Un classique au programme de l’Opéra de Rome, puisque c’est la huitième année que Nabucco est donné en représentation dans le cadre des Thermes de Caracalla ; l’œuvre de Verdi ne cesse pour autant de ravir les oreilles du public romain. Reprenant la mise en scène de l’an passé, les équipes de l’opéra de Rome ont déjà eu le temps de s’approprier l’œuvre et de la façonner au point de nous livrer aujourd’hui une interprétation bien maîtrisée et soucieuse de transmettre avec justesse des émotions toujours aussi authentiques.
Sur scène, un décor grisâtre et désolé fait de baraquements en béton armé à moitié effondrés dont les décombres font écho aux pans de ruines qui se détachent en arrière scène. Continuité matérielle de la mise en scène donc et témoin immuable de la fuite du temps, les ruines antiques constituent le fond de scène permanent de l’action et installent l’intrigue dans un cadre intemporel. Selon le metteur en scène, Federico Grazzini, la volonté ici est de créer un lieu anonyme, ambiguë, archaïque et contemporain à la fois.
Ainsi, Nabucco, et plus tard Abigaïlle, deviennent les chefs d’une armée médiévale exhibant armures, boucliers et lances de combat, avec laquelle ils vont envahir, profaner et transformer le lieu sacré du peuple hébreu, en prison. Les milices nous transportent dans des temps plus anciens, une sorte d’anachronisme voulu replaçant l’intrigue dans un contexte universel et éternellement contemporain. Les costumes sont d’une grande simplicité, eux aussi dans des tons gris ou passé. Dans les deux derniers actes, les uniformes de détenus remplacent les habits neutres, longs et couvrants portés au début de l’opéra. Les solistes - et notamment Abigaïlle dans sa robe noire de jais - s’imposent par effet de contraste sur les autres personnages.

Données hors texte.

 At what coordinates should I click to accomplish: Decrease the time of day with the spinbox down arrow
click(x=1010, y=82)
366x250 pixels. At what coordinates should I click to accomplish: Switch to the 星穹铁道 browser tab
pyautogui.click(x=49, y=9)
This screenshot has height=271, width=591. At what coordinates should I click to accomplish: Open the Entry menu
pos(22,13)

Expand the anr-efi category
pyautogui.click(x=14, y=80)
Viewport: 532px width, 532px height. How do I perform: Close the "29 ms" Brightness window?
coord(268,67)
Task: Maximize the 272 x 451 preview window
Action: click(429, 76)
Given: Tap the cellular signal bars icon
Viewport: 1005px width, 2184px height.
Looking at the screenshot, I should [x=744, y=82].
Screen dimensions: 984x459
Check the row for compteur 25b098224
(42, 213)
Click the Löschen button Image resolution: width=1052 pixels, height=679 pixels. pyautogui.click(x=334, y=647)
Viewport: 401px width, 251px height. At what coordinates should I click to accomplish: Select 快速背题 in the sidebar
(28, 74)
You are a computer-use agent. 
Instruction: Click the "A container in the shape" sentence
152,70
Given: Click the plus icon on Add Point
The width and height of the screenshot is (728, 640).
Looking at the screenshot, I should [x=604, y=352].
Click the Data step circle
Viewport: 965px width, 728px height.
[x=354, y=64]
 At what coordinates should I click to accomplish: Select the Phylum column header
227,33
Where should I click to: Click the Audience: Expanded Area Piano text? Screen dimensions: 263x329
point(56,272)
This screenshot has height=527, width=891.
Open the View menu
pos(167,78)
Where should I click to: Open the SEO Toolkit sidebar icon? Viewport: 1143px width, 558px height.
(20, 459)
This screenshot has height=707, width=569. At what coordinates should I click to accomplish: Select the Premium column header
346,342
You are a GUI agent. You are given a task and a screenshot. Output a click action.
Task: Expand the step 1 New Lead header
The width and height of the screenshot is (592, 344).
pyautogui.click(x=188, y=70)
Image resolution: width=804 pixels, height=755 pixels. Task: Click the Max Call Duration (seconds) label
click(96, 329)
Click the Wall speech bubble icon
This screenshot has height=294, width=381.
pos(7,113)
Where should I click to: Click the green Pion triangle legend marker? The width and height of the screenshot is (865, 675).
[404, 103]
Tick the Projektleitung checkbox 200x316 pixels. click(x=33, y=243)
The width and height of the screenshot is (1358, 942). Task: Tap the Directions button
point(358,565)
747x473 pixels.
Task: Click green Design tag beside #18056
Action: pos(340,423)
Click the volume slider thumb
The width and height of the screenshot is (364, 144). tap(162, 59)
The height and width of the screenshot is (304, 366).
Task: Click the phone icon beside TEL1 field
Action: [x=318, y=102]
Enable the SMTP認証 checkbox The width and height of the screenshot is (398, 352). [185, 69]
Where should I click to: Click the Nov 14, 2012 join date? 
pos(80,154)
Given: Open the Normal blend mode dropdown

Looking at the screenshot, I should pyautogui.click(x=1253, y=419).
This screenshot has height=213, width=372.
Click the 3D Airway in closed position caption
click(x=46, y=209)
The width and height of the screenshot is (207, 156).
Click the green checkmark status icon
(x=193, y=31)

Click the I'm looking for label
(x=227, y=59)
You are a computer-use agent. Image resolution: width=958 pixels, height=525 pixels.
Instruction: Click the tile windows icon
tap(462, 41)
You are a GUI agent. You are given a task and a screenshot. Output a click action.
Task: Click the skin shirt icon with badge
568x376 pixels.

Outre le contraste visuel, Csilla Boross, l’interprète d’Abigaïlle, éblouit par sa performance vocale. La soprano hongroise atteint les aigus sans difficulté avec une voix brillante, maîtrisée et projetée avec contrôle. Son jeu d’actrice est également à applaudir, notamment dans la première scène de l’acte deux où elle découvre ses origines et se laisse emporter par la colère et la frustration. Face à la puissance de la voix de Csilla Boross, les autres interprètes ont malheureusement du mal à subjuguer le public. Cependant les performances de Riccardo Zanellato en tant que Zaccaria et celle de Gevorg Hakobyan en Nabucco sont également de grande qualité pour d’autres raisons.